One way of thinking about this is to imagine what would happen if the repressed 3’UTRs were simply a random sample of all 3’UTRs? The advantage of this thought is that we can really test it out in R: we can sample a random set of rows from the count matrix, of the same length as our repressed transcripts, and repeat some of the steps we have done.

The sample function allows us to randomly sample part of an object, with or without replacement. Let’s use an easy example first:

x <- 1:10

sample(x, size=5, replace=FALSE)

## [1] 5 3 1 6 4

Now we can use this function to obtain our random or control set of “repressed” utrs.

o6rand <- o6all[sample(1:nrow(o6all), size=length(ids), replace=FALSE),]

o6randSum <- colSums(o6rand)

head(o6randSum)

## AAAAAA AAAAAC AAAAAG AAAAAT AAAACA AAAACC 
##    207    330    396    499    551    283

Let’s make the same plot as before, and alongside a new one using the random sequences.

par(mfrow=c(1,2))

plot(o6allSum, o6repSum, xlab="all 3'UTRs", ylab="real repressed 3'UTRs")
plot(o6allSum, o6randSum, xlab="all 3'UTRs", ylab="random 'repressed' 3'UTRs")

Now do you notice anything interesting?

7. Find a statistical test to evaluate 6mer over-representation.

Hopefully you will have noticed in the plots, one particular dot that clearly separates from the diagonal. Think of the diagonal as the expected (the random sample follows the diagonal more closely), so separation from the diagonal is what we are looking for. A 6mer that separates above the diagonal is more abundant in the y-axis (repressed utrs) than the x-axis (all utrs). A 6mer that separated below the diagonal is less abundant than expected (we are not interested in that case for now).

A statistical model that suits our problem quite well is the hypergeometric distribution. The easiest way to understand this model, is thinking of an urn with two kinds of marbles, e.g. blue and black.

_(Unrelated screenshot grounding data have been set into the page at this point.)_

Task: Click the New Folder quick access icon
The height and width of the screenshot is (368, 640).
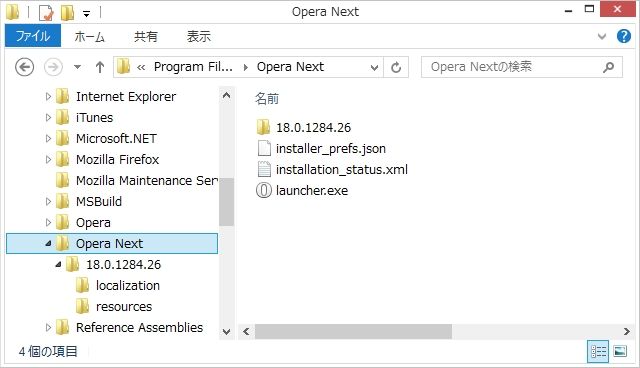Action: coord(67,12)
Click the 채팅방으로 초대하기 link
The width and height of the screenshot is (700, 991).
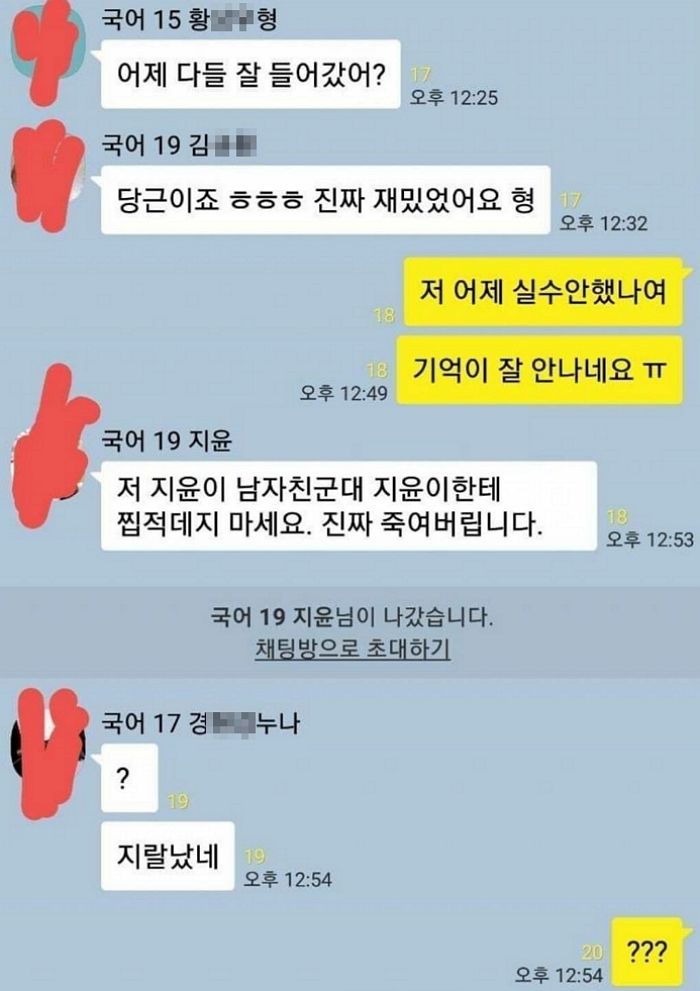tap(353, 649)
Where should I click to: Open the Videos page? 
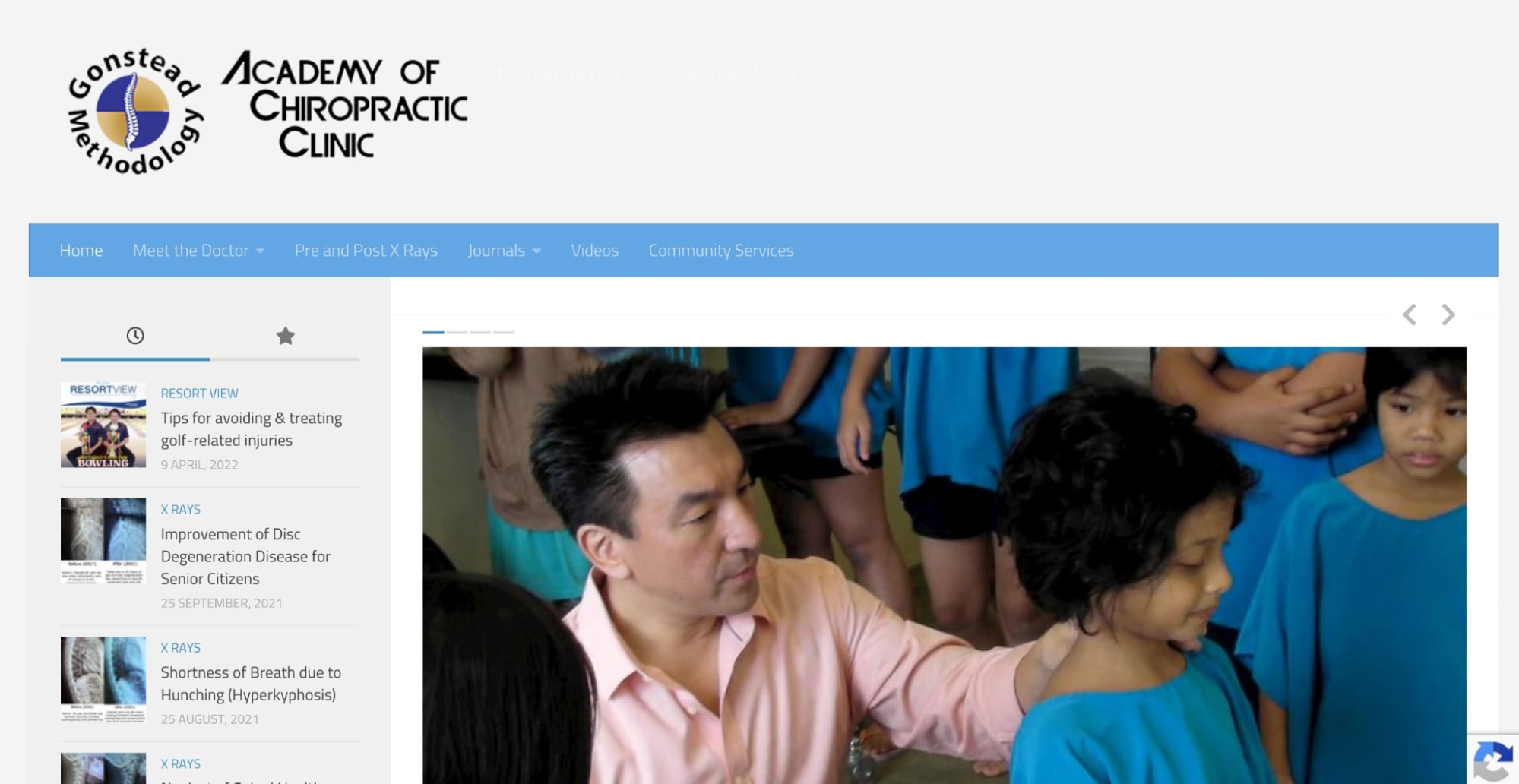(595, 251)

We take a sample without replacement, and count the number of blue and black marbles. We could calculate the probability of obtaining that exact combination of blue and black marbles. More interestingly, we can calculate the probability of having extracted at least X blue marbles. This is what we use when searching for enrichment. If the sample contains significantly more blue balls than expected, we declare that it is not a random sample. Instead, there must be something special about it that led to the enrichment.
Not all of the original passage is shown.